- _Task requirements_
Among the entries below, find the lines with the word "value" and return them.
---
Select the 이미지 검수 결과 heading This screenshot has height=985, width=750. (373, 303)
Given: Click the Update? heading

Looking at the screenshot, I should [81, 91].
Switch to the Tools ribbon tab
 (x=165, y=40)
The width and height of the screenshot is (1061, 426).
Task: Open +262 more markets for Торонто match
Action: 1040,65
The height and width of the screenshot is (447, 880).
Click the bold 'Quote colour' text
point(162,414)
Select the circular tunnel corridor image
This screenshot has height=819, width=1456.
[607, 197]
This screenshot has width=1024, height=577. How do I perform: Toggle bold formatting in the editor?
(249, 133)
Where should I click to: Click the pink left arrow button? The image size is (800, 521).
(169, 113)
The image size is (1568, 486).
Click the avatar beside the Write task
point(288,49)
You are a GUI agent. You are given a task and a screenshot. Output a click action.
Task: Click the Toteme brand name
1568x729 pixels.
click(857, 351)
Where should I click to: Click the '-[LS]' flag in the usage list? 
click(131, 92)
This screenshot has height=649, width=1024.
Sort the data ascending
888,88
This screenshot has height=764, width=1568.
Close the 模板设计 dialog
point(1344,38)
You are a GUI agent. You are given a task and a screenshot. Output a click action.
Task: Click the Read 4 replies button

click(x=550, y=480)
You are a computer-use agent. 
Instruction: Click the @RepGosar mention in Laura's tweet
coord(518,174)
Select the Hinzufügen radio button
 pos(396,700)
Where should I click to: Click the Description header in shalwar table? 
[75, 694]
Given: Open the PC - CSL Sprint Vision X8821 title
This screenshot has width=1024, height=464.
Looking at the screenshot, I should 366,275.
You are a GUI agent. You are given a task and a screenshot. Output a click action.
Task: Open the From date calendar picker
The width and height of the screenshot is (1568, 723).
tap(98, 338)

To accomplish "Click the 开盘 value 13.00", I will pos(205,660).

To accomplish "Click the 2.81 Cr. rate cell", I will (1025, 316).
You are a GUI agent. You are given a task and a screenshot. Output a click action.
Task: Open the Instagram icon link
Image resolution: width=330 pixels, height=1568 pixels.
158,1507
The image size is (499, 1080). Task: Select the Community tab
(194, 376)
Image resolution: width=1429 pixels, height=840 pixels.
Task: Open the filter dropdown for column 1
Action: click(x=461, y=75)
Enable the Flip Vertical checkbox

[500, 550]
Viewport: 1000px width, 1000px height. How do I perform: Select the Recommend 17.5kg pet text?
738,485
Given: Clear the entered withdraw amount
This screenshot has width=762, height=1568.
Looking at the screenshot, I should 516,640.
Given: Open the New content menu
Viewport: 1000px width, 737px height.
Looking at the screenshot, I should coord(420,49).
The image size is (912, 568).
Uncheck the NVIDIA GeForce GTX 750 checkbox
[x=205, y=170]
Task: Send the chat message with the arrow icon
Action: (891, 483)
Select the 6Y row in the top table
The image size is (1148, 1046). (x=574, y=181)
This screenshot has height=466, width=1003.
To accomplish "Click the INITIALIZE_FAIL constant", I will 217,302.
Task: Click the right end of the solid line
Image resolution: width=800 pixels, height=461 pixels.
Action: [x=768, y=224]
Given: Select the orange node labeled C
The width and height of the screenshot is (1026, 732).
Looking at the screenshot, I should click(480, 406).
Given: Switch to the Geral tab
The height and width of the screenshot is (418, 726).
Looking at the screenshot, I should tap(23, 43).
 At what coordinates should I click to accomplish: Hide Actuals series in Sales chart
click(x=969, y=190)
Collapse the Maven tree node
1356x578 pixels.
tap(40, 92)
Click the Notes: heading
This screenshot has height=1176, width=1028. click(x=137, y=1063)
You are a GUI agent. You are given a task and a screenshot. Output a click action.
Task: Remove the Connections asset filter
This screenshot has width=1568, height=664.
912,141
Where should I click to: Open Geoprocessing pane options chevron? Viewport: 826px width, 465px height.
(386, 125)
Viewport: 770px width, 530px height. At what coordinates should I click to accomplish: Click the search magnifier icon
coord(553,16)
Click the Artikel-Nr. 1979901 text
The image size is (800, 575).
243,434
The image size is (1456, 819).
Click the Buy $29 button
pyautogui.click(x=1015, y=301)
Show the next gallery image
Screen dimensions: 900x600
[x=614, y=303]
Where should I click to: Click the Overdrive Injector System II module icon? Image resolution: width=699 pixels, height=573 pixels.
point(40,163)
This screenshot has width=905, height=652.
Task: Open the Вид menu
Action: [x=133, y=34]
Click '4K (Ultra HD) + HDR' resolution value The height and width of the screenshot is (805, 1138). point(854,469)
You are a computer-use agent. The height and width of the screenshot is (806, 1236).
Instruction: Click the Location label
---
- _Task result_
To accomplish "Click the 开盘 value 13.00", I will pos(205,660).
Click '4K (Ultra HD) + HDR' resolution value The height and width of the screenshot is (805, 1138). point(854,469)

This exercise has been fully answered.